**Task inputs**
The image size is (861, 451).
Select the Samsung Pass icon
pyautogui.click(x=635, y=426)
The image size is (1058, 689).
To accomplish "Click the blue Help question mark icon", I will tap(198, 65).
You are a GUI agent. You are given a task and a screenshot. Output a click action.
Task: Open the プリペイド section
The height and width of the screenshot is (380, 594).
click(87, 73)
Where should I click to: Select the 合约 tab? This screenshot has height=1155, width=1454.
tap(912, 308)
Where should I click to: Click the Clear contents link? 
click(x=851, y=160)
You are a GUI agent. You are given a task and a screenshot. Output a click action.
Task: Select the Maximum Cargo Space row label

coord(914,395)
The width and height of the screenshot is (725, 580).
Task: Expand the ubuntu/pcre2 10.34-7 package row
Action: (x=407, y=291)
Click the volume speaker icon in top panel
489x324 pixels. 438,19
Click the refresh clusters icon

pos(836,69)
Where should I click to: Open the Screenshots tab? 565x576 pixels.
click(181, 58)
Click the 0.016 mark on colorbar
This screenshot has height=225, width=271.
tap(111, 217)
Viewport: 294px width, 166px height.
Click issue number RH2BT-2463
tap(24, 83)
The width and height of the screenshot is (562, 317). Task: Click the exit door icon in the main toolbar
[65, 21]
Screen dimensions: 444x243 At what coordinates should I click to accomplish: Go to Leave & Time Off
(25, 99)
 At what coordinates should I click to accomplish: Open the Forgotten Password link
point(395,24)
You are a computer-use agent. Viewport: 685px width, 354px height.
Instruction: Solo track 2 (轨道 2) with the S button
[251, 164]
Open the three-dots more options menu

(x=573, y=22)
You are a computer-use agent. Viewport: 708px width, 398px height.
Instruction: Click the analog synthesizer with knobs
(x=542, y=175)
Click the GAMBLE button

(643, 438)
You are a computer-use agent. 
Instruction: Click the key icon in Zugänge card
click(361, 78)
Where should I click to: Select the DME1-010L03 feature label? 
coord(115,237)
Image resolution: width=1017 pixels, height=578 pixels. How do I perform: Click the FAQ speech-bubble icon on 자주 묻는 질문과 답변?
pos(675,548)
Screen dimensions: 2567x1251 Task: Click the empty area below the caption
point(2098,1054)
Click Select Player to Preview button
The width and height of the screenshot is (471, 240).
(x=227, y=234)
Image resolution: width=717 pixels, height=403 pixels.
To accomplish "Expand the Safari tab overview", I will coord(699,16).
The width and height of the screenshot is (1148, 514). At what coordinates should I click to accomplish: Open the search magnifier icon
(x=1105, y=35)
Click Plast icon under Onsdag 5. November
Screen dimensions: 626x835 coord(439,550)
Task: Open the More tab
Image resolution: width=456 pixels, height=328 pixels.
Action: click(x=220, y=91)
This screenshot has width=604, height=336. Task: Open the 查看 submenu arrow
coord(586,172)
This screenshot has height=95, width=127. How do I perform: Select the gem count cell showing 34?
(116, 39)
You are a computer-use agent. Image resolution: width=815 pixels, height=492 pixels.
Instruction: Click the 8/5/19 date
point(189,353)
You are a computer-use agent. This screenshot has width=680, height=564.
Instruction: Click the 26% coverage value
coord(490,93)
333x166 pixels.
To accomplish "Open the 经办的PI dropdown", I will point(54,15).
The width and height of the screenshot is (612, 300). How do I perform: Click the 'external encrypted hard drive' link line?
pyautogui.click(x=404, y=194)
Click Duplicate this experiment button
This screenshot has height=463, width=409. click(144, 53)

**Exercise requirements**
Find the word "mark" in the entries and show each line where it is found.

**Task result**
To accomplish "Click the blue Help question mark icon", I will tap(198, 65).
Click the 0.016 mark on colorbar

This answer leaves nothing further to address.